Maureen’s day job is as a personal shopper for an actress named Kyra (Waldstätten), who is spoiled and selfish, barely inhabiting a beautiful apartment, and always keeping her maybe-ex and Maureen on tenterhooks. It is at Kyra’s house that Maureen shares a strange cigarette and encounter with Inigo (Edinger), and when she soon starts receiving knowing and creepy SMS messages, they could just as easily be from him as from her departed sibling.

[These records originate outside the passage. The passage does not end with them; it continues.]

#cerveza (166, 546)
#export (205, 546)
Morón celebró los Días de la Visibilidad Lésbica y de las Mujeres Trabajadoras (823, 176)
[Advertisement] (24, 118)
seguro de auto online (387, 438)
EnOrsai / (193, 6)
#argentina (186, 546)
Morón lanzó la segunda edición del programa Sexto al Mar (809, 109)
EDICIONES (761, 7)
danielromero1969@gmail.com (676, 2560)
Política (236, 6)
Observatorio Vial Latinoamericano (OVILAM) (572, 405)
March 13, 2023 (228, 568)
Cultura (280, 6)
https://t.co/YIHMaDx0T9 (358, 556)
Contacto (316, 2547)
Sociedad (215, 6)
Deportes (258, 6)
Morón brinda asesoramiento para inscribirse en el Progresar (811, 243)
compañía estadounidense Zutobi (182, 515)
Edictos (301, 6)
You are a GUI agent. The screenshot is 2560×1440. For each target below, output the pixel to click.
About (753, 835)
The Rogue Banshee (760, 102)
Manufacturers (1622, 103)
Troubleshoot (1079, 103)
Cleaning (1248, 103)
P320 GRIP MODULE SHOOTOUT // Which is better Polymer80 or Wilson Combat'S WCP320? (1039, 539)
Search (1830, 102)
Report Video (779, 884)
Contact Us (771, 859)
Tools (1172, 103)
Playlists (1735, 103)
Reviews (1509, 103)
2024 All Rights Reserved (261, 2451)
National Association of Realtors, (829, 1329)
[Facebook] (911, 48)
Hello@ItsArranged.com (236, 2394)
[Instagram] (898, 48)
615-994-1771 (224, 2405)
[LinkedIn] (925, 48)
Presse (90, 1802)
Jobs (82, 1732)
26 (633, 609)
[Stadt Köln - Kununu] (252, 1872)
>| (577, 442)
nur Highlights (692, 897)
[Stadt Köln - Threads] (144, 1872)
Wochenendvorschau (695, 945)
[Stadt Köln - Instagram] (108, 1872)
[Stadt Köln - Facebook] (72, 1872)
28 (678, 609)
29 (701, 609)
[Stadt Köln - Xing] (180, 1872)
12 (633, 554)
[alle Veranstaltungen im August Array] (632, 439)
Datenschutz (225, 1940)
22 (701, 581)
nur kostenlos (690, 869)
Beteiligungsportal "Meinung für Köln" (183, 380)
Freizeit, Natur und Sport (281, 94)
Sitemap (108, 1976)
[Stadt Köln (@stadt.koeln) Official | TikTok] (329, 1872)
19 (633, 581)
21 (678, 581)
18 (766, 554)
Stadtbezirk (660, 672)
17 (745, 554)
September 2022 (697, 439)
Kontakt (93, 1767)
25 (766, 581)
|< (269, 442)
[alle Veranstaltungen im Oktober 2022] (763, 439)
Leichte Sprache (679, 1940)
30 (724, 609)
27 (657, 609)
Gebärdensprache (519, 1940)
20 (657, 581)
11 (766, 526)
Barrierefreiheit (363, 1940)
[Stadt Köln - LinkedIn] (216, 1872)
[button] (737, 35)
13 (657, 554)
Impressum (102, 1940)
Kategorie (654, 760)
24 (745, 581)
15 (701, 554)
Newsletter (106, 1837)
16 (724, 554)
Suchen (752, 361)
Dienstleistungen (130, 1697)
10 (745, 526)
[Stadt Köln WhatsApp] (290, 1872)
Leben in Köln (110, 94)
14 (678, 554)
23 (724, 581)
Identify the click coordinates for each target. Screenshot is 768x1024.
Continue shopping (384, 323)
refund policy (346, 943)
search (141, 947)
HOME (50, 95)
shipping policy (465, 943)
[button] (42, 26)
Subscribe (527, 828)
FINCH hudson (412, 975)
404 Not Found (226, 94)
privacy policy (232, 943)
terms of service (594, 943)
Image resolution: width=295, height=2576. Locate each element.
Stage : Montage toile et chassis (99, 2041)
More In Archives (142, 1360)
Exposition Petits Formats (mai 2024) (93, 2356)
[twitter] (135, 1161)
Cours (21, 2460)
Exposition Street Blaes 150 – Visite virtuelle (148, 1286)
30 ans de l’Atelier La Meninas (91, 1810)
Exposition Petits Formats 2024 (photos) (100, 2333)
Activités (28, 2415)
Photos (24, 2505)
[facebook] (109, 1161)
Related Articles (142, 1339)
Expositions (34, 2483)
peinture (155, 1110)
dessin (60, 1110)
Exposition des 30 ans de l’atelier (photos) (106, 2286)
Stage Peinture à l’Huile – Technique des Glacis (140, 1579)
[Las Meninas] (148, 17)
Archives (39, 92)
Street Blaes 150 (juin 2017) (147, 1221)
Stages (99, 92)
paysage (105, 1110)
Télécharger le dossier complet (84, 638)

Kristen Stewart gives another incredible performance in Personal Shopper. Haunted and captivating, the dark circles around her eyes deepen the further she is sucked down the film’s mysterious and ambiguous rabbit hole. Everything: people, place, time, reality and narrative, may be open and fluid in Personal Shopper, but Assayas is still in complete control – delivering a stark, spiritual, spectral film about purpose and pain.

Stewart is like an attention-monopolising black hole that you cannot tear your eyes away from, and Personal Shopper is an odd and excellent film that is full of enchanting ecto emo ennui that will haunt you for days.

Personal Shopper is released in the UK on the 17th of March.